La présence de la bibliothèque au cinéma est aussi ancienne que le média lui-même. La première apparition figure sans doute dans Lily of the Dust (Dimitri Buchowetzki, 1924), titre hélas devenu invisible. Espace récurrent, réelle ou non, la bibliothèque à l’écran est un lieu fragile. Elle y est souvent menacée, détruite, comme celle de Sarajevo (Notre Musique, Jean-Luc Godard, 2004) et/ou interdite (Fahrenheit 451, François Truffaut, 1966). Elle peut aussi être réduite à du... papier. Dans L’Arbre, le maire et la médiathèque (Éric Rohmer, 1993), l’instituteur s’oppose au projet municipal d’une médiathèque, construction qui mutilerait le paysage vendéen. Projet démesuré, non seulement pour le lectorat local (15 lecteurs seulement sont inscrits à la bibliothèque locale), mais aussi dans son ambition (le nouvel espace doit être à la fois une vidéothèque, une discothèque et une bibliothèque), la médiathèque rêvée par le premier magistrat ne verra jamais le jour. En visionnaire, Godard imagine lui une bibliothèque sans murs ni travées.

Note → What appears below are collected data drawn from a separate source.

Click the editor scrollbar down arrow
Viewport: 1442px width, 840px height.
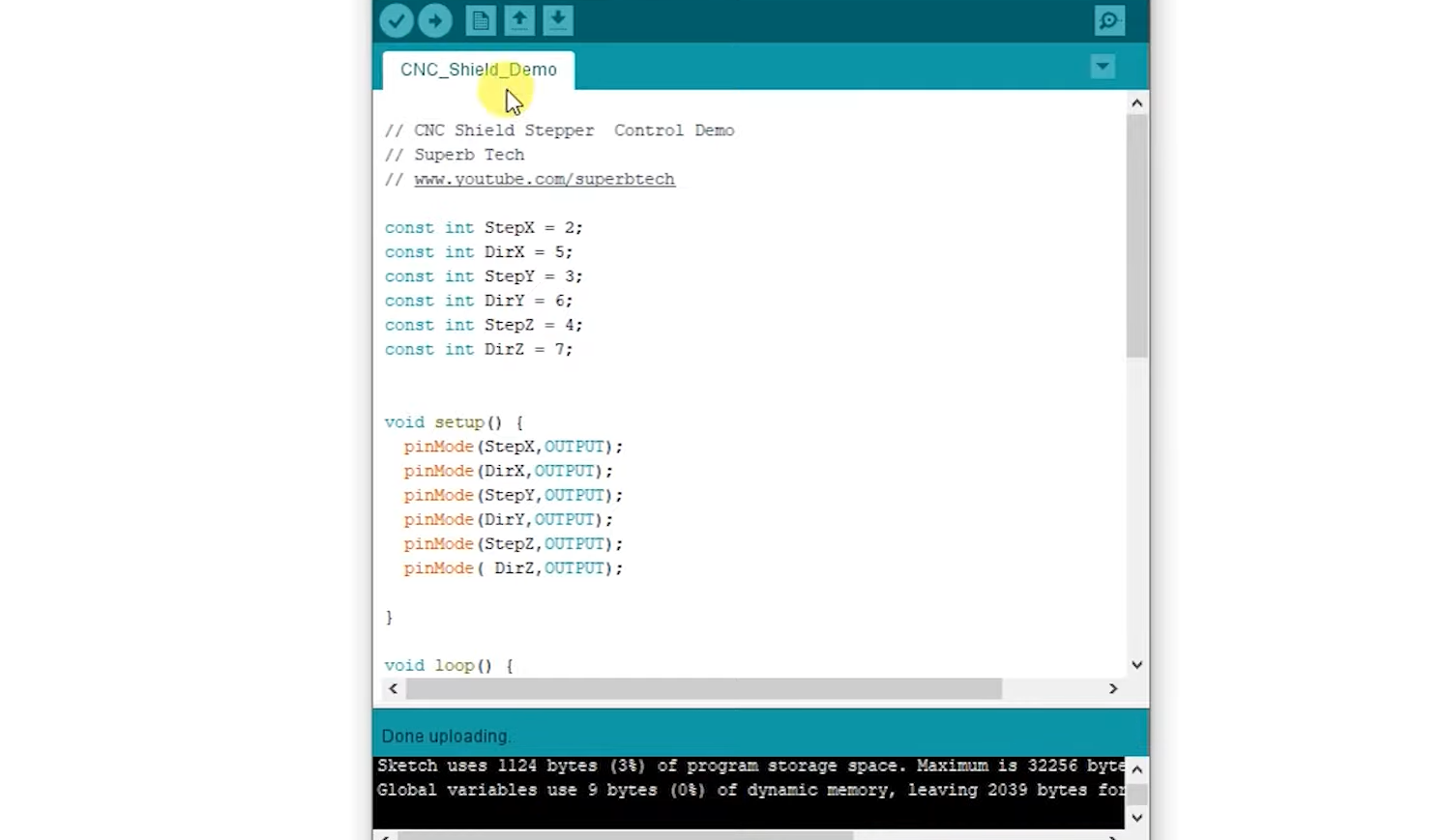pyautogui.click(x=1137, y=664)
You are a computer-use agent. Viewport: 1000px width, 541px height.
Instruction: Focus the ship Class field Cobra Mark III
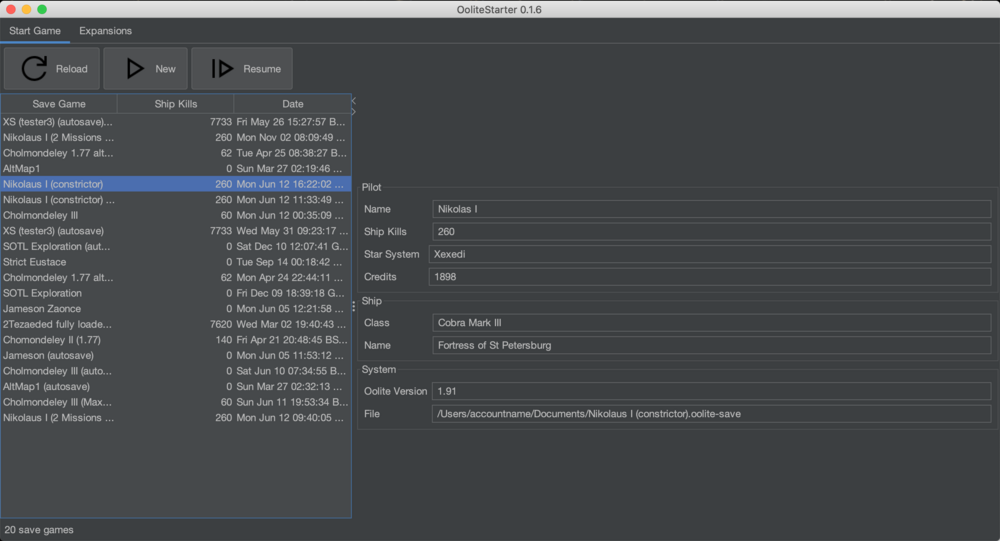click(x=711, y=323)
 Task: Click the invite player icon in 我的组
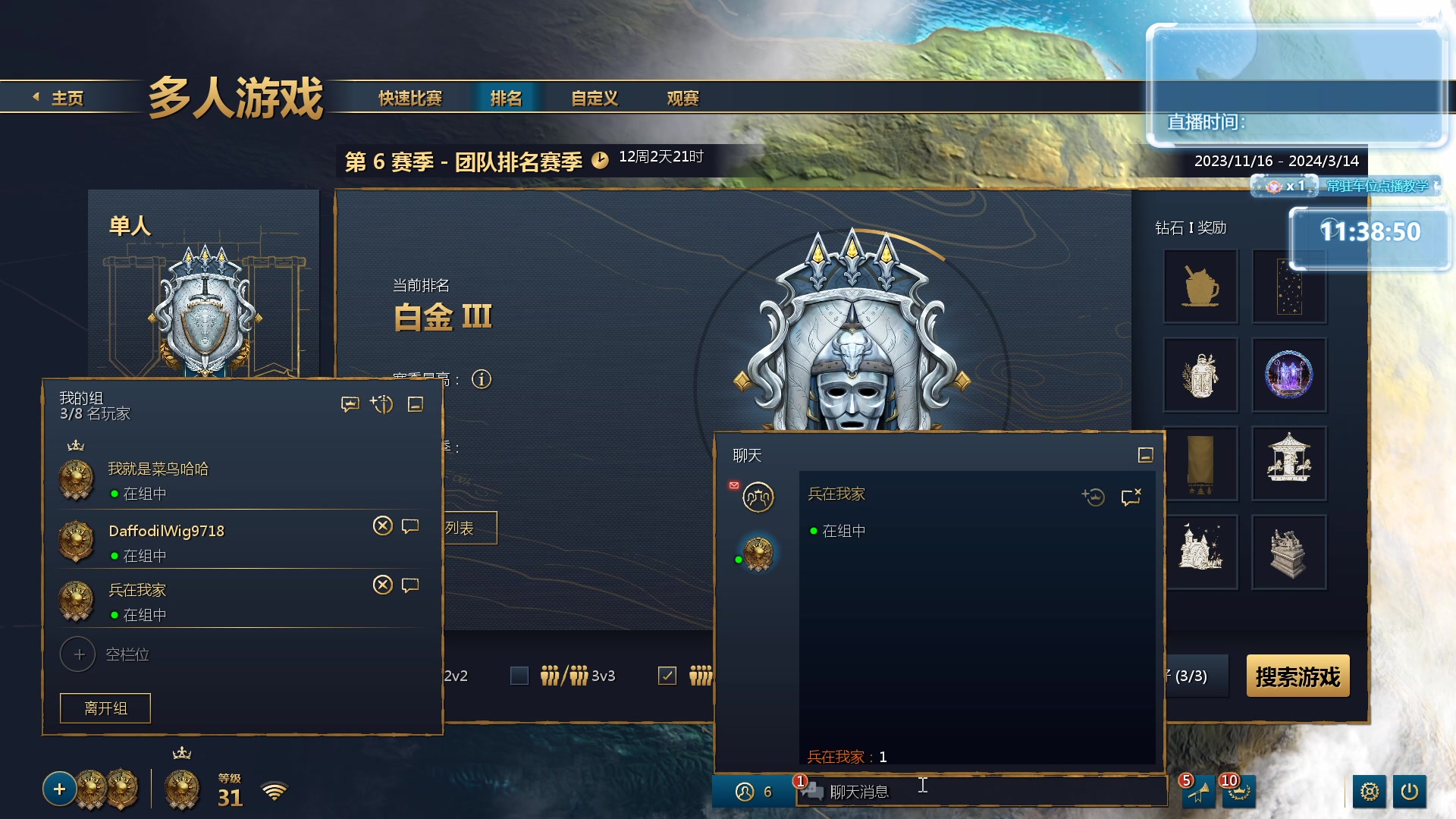tap(381, 404)
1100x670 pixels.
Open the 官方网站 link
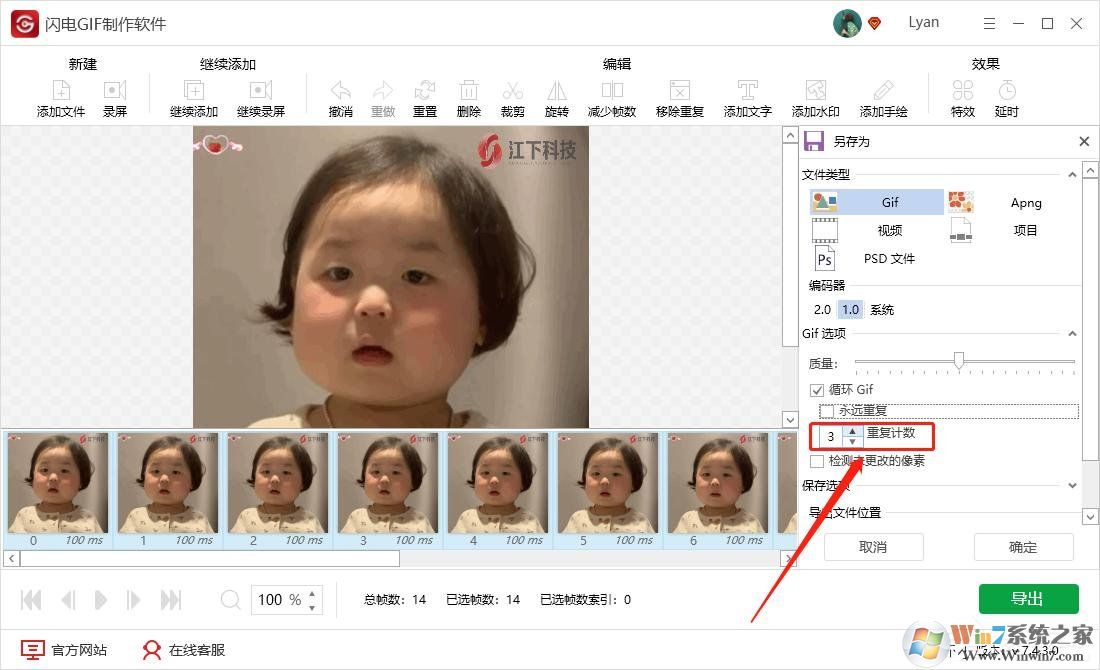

On ne peut filmer la bibliothèque sans mettre en scène celles et ceux qui la fréquentent et qui y travaillent. Le ou la bibliothécaire peut être un véritable Cerbère, comme celle qui œuvre dans le centre des archives de la fondation Thatcher, mis en scène dans Citizen Kane (Orson Welles, 1941), cinéaste dont de nombreux films ont souligné une véritable « séduction archivistique ». Car la bibliothèque, lieu de mémoire, est aussi un lieu de savoir, qui recense les informations (La Soif du mal, Orson Welles, 1958), où, aujourd’hui, la connexion gratuite à la toile permet de précipiter le dénouement de l’intrigue (Double jeu, Bruce Beresford, 1999). Les lecteurs trouveront dans la dernière partie du livre « La bibliothèque publique d’information », trois contributions sur la mise en scène de Beaubourg, convoquant les cinéastes Roberto Rossellini et Luc Moullet.

Un film, hélas absent des contributions présentées, résume l’importance de la bibliothèque au cinéma. Dans Le Nom de la rose (Jean-Jacques Annaud, 1986), véritable giallo au Moyen Âge, la bibliothèque de l’abbaye répond au désir humain de recenser tout le savoir disponible. Son accès est furieusement contrôlé par le vénérable Jorge et son âme damnée qu’est le... bibliothécaire. Cette bibliothèque, véritable dédale, authentique saint des saints, suscite les passions humaines, tout en rappelant le pouvoir libérateur de la connaissance, ce pouvoir dont chaque enseignant détient (toujours, encore mais pour combien de temps ?) une modeste parcelle.

© Yohann Chanoir pour Historiens & Géographes - 10/03/2018. Tous droits réservés.

Notes

[1Agrégé d’Histoire, Professeur d’Histoire-Géographie en section européenne allemand au Lycée Jean-Jaurès de Reims, Secrétaire de la Rédaction de la revue Historiens & Géographes.

[2BARRERA, Caroline (dir.), La Cour de récréation, Portet-sur-Garonne, Éditions Midi-Pyrénéennes, 2016, 143 pages.